** Opening Given records block **

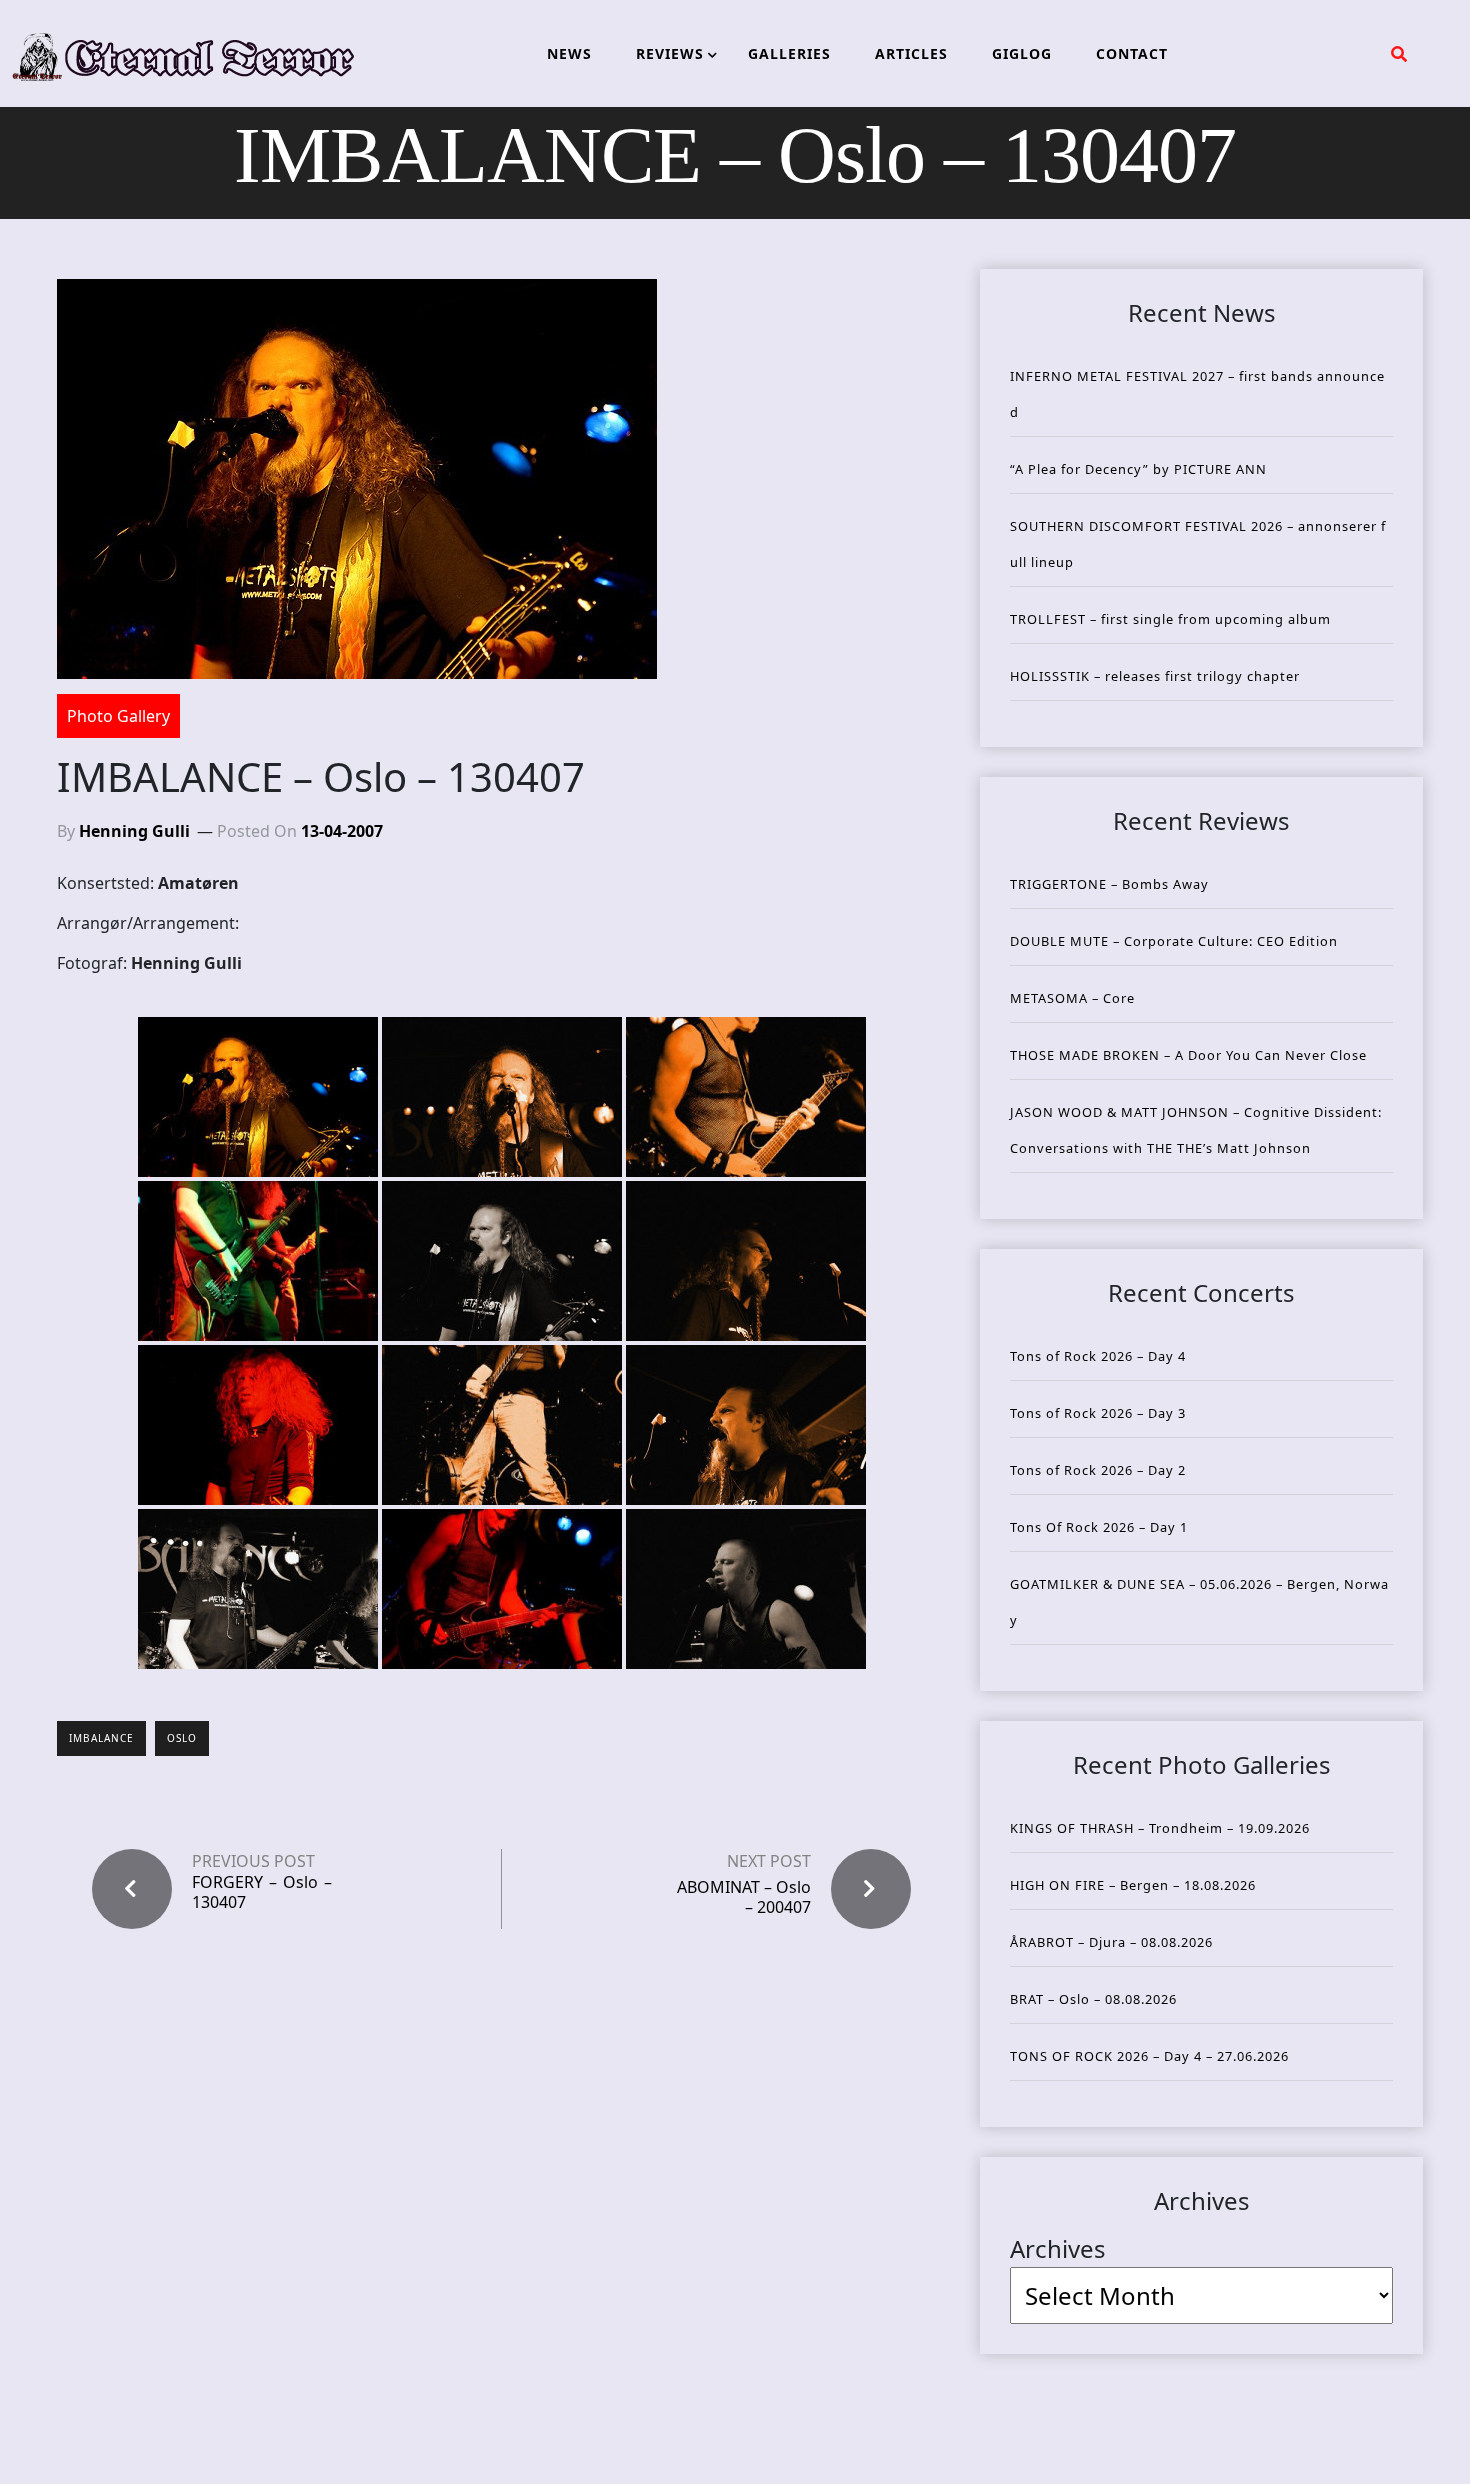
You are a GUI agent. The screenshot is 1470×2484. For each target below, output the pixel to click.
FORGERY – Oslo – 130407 (262, 1892)
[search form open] (1399, 54)
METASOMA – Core (1072, 998)
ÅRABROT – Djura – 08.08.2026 (1111, 1942)
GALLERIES (789, 53)
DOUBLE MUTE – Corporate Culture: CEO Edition (1174, 941)
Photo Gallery (118, 716)
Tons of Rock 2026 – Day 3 (1098, 1413)
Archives (1058, 2248)
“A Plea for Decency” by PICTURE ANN (1138, 469)
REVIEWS (670, 53)
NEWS (569, 53)
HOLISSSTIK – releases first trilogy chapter (1155, 676)
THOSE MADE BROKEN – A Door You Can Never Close (1188, 1055)
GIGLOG (1022, 53)
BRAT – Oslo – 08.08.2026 (1093, 1999)
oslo (182, 1738)
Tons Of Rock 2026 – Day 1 (1099, 1527)
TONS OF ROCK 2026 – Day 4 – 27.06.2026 (1149, 2056)
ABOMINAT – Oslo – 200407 (744, 1896)
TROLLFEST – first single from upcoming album (1170, 619)
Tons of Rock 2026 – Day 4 (1098, 1356)
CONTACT (1132, 53)
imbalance (101, 1738)
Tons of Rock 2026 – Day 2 (1098, 1470)
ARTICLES (911, 53)
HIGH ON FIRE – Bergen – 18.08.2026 (1133, 1885)
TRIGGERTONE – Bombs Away (1109, 884)
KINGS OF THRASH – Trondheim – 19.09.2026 (1160, 1828)
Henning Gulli (134, 831)
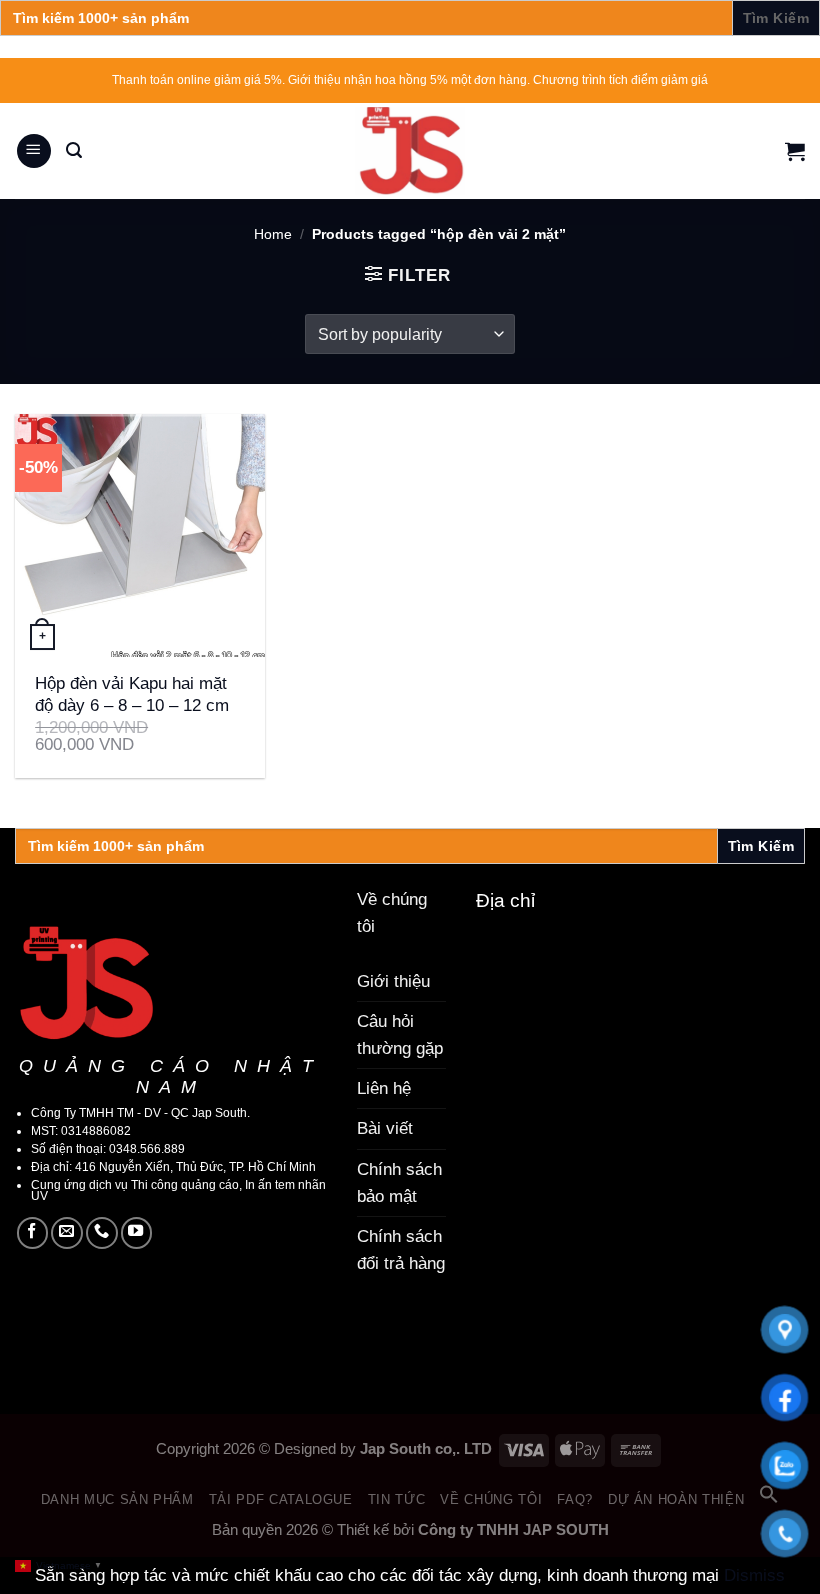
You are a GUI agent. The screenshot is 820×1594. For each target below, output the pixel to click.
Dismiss (754, 1575)
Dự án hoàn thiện (676, 1499)
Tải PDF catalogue (281, 1499)
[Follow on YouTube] (137, 1233)
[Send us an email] (67, 1233)
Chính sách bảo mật (399, 1183)
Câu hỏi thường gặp (400, 1035)
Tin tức (397, 1499)
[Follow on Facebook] (33, 1233)
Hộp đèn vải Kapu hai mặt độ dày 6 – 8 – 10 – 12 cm (132, 694)
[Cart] (795, 151)
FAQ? (575, 1499)
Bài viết (385, 1128)
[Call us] (102, 1233)
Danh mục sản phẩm (117, 1499)
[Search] (74, 150)
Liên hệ (384, 1088)
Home (273, 234)
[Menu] (34, 151)
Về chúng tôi (491, 1499)
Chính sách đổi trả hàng (401, 1250)
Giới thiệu (393, 981)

** Closing Given records block **

#### Instructions for the task
All of the records above should be returned exactly, though the pictures should not.

#### Task response
You are a GUI agent. The screenshot is 1470×2484. For each target below, output the pixel to click.
FORGERY – Oslo – 130407 (262, 1892)
[search form open] (1399, 54)
METASOMA – Core (1072, 998)
ÅRABROT – Djura – 08.08.2026 (1111, 1942)
GALLERIES (789, 53)
DOUBLE MUTE – Corporate Culture: CEO Edition (1174, 941)
Photo Gallery (118, 716)
Tons of Rock 2026 – Day 3 (1098, 1413)
Archives (1058, 2248)
“A Plea for Decency” by PICTURE ANN (1138, 469)
REVIEWS (670, 53)
NEWS (569, 53)
HOLISSSTIK – releases first trilogy chapter (1155, 676)
THOSE MADE BROKEN – A Door You Can Never Close (1188, 1055)
GIGLOG (1022, 53)
BRAT – Oslo – 08.08.2026 (1093, 1999)
oslo (182, 1738)
Tons Of Rock 2026 – Day 1 (1099, 1527)
TONS OF ROCK 2026 – Day 4 – 27.06.2026 (1149, 2056)
ABOMINAT – Oslo – 200407 (744, 1896)
TROLLFEST – first single from upcoming album (1170, 619)
Tons of Rock 2026 – Day 4 (1098, 1356)
CONTACT (1132, 53)
imbalance (101, 1738)
Tons of Rock 2026 – Day 2 (1098, 1470)
ARTICLES (911, 53)
HIGH ON FIRE – Bergen – 18.08.2026 (1133, 1885)
TRIGGERTONE – Bombs Away (1109, 884)
KINGS OF THRASH – Trondheim – 19.09.2026 (1160, 1828)
Henning Gulli (134, 831)
You are a GUI agent. The screenshot is 820×1594. For each target below, output the pixel to click.
Dismiss (754, 1575)
Dự án hoàn thiện (676, 1499)
Tải PDF catalogue (281, 1499)
[Follow on YouTube] (137, 1233)
[Send us an email] (67, 1233)
Chính sách bảo mật (399, 1183)
Câu hỏi thường gặp (400, 1035)
Tin tức (397, 1499)
[Follow on Facebook] (33, 1233)
Hộp đèn vải Kapu hai mặt độ dày 6 – 8 – 10 – 12 cm (132, 694)
[Cart] (795, 151)
FAQ? (575, 1499)
Bài viết (385, 1128)
[Call us] (102, 1233)
Danh mục sản phẩm (117, 1499)
[Search] (74, 150)
Liên hệ (384, 1088)
Home (273, 234)
[Menu] (34, 151)
Về chúng tôi (491, 1499)
Chính sách đổi trả hàng (401, 1250)
Giới thiệu (393, 981)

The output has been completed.